__Work to complete__
[a] Summarize the passage on pleasure in two sentences.
[b] Reproduce the passage on pleasure from "So, if we don't" up to and including "it, of itself.".

(Extract Opens)

So, if we don't know what pleasure is, how on earth can we say that this much or that much comes from this state of chemical eruption or that? Obviously, subjectivity is involved, since these are subjective states we're talking about, and therefore the scientific discussion is going to have to be, if you think about it, of itself.
  • A creature exhibits the signs of pleasure with oxytocin,
  • and then a human subject reports feelings of love and intimacy when exposed to it. If there are humans who do not respond to it, or who express a different chemical or in a different mixture, then they won't have been found, but the compound will have been named,
  • and, from then on, the discussion will be of the compound, not the phenomenon. The equivalence of the chemical and subjective state will be affirmed once and will hold everything together.

Pleasure in its own pursuit is the essence of lust. Lust defines pleasure as the object of desire rather than love. One of the odd things about male sexuality that women have noticed is that men are absolutely obsessed with the female orgasm. While some feminists have spoken confidently of men only caring because they can then claim to have conquered the woman, I do not know where their confidence comes from, unless it is associating with a bad crowd. Men themselves are at a loss to describe or explain it, but they desperately plead that they are doing it out of love. Gay men have the same obsession, it turns out, and the rather unlovely culmination of male sexual activity is a high point of their erotica.

(Extract Closes)
(Extracted records Opens)

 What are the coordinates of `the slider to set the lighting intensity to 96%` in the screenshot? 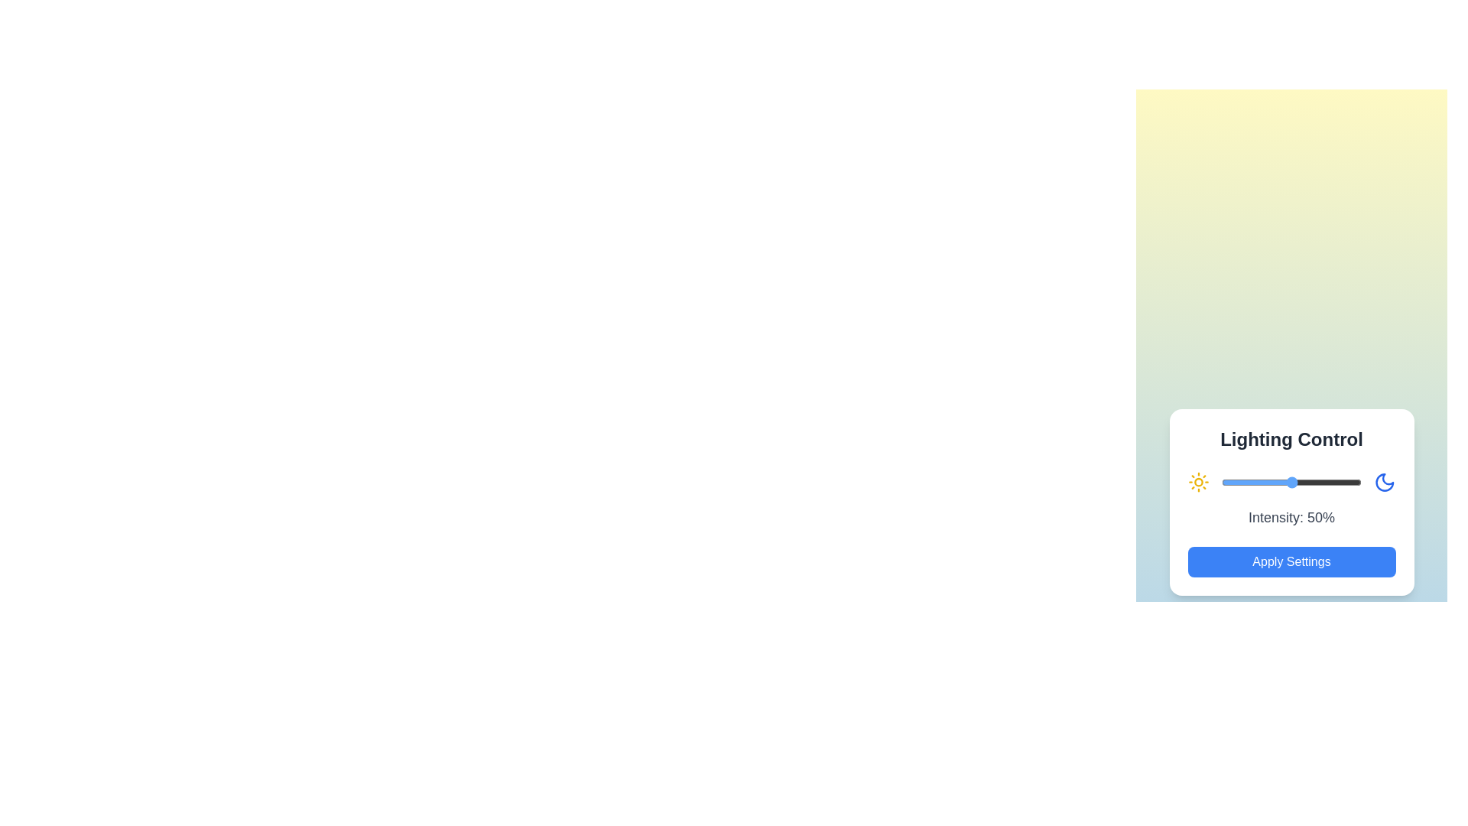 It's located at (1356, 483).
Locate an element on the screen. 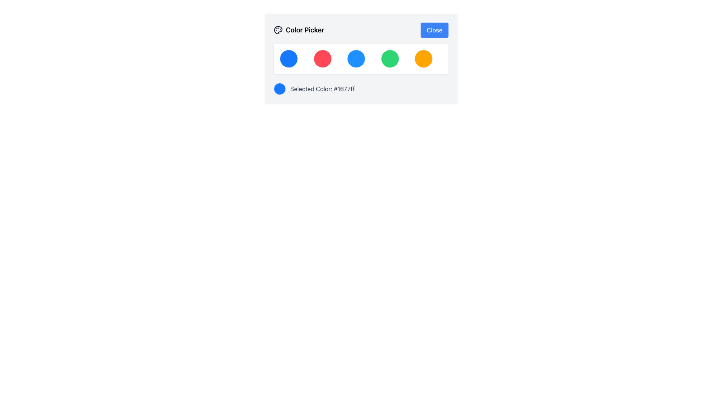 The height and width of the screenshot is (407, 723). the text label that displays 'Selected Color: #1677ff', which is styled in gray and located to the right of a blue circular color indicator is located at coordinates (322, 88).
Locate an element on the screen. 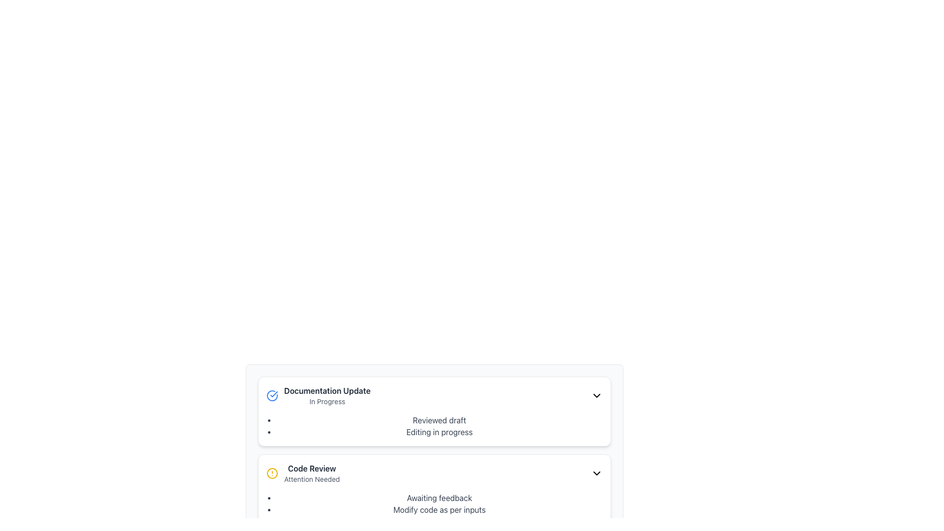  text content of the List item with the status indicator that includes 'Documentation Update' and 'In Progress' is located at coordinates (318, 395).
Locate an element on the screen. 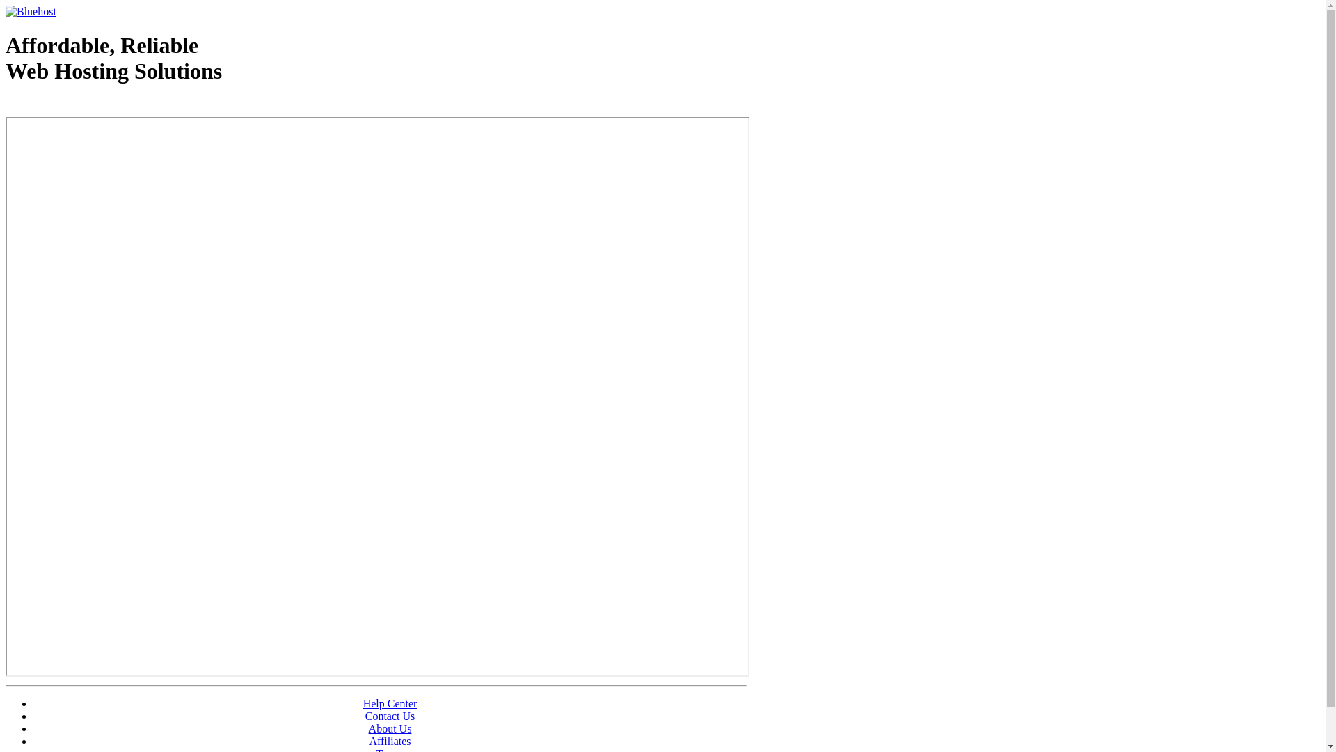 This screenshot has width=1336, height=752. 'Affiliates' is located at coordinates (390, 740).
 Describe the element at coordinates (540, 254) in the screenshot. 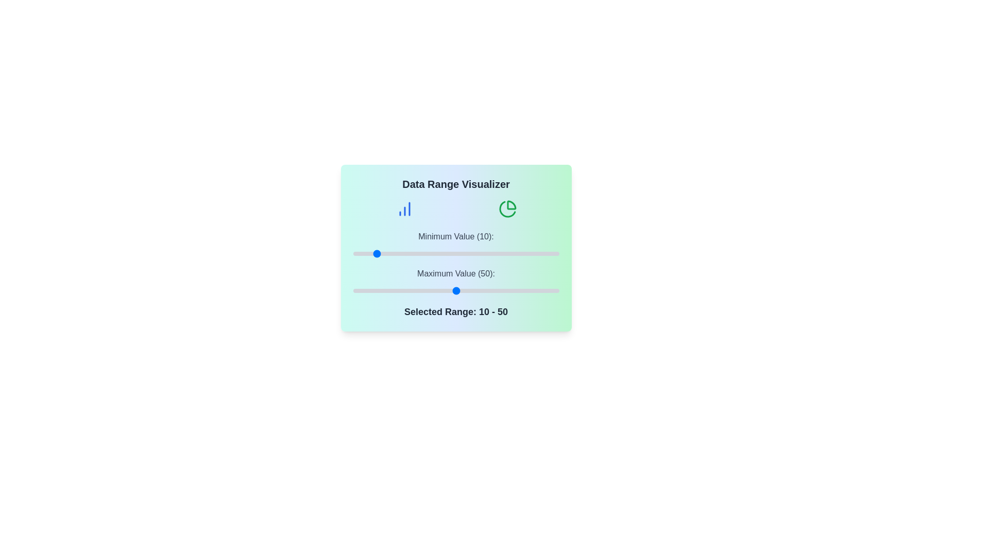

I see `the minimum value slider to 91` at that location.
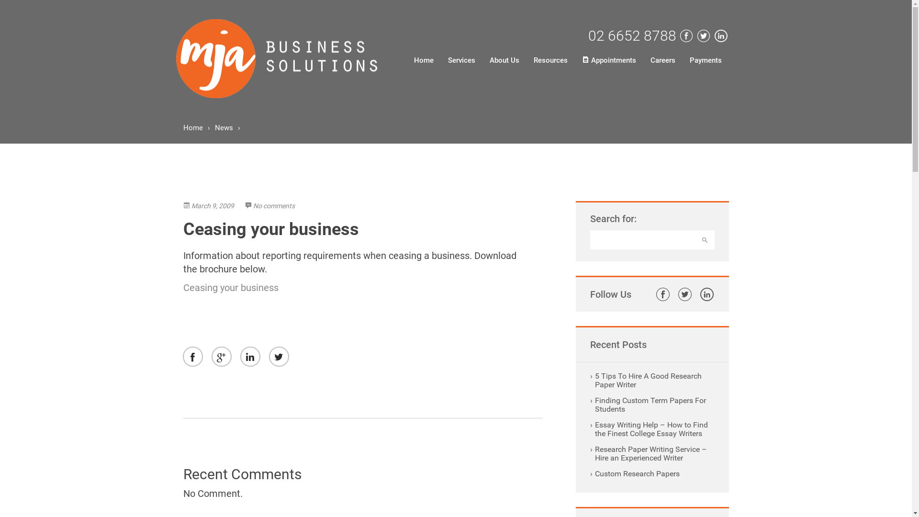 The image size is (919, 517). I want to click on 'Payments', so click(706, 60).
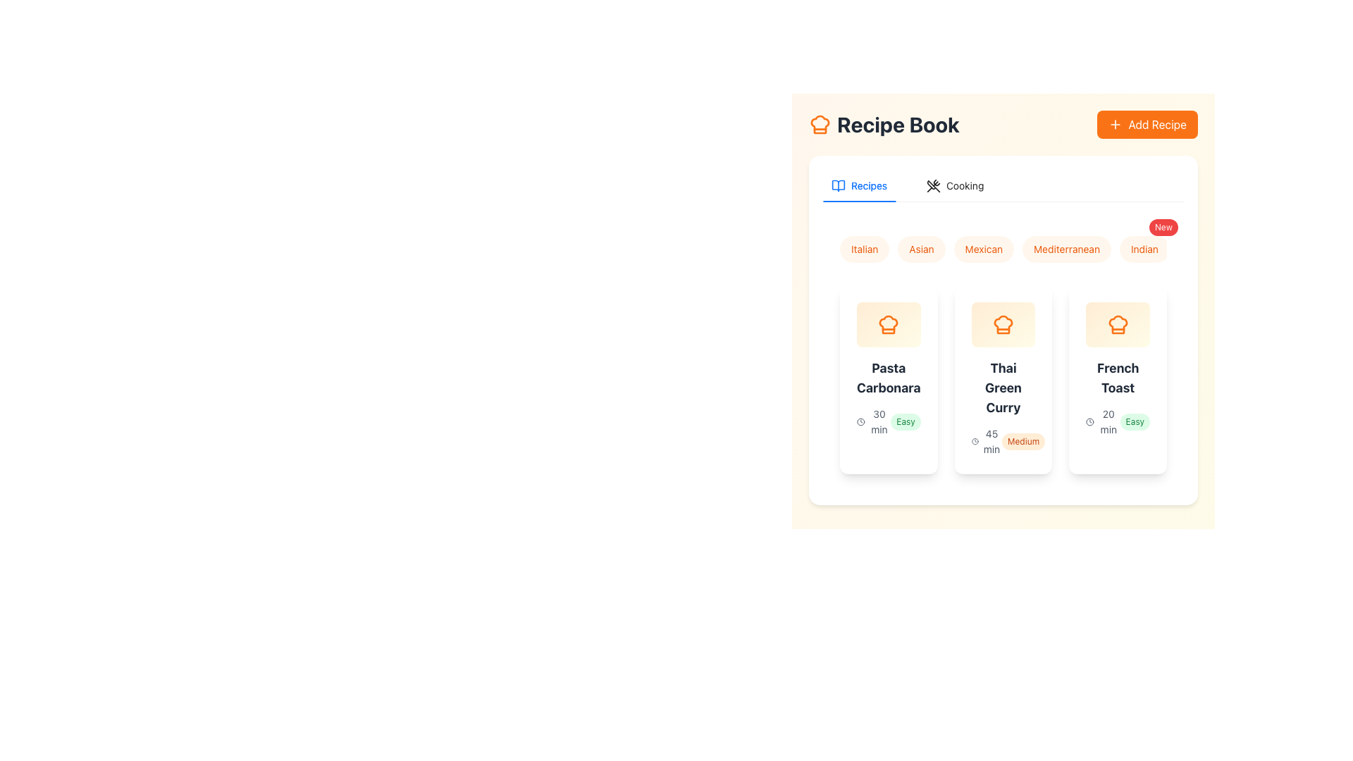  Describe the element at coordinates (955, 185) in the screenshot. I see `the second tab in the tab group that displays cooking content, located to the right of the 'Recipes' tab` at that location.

(Extracted records Closes)

__Answers for the tasks__
[a] The passage argues that because we do not know what pleasure is and it is a subjective state, any science tying it to a chemical such as oxytocin will end up discussing the named compound rather than the phenomenon. It then defines lust as pleasure pursued for its own sake and observes that men are obsessed with the female orgasm, which they cannot explain but insist they pursue out of love.

[b]
So, if we don't know what pleasure is, how on earth can we say that this much or that much comes from this state of chemical eruption or that? Obviously, subjectivity is involved, since these are subjective states we're talking about, and therefore the scientific discussion is going to have to be, if you think about it, of itself.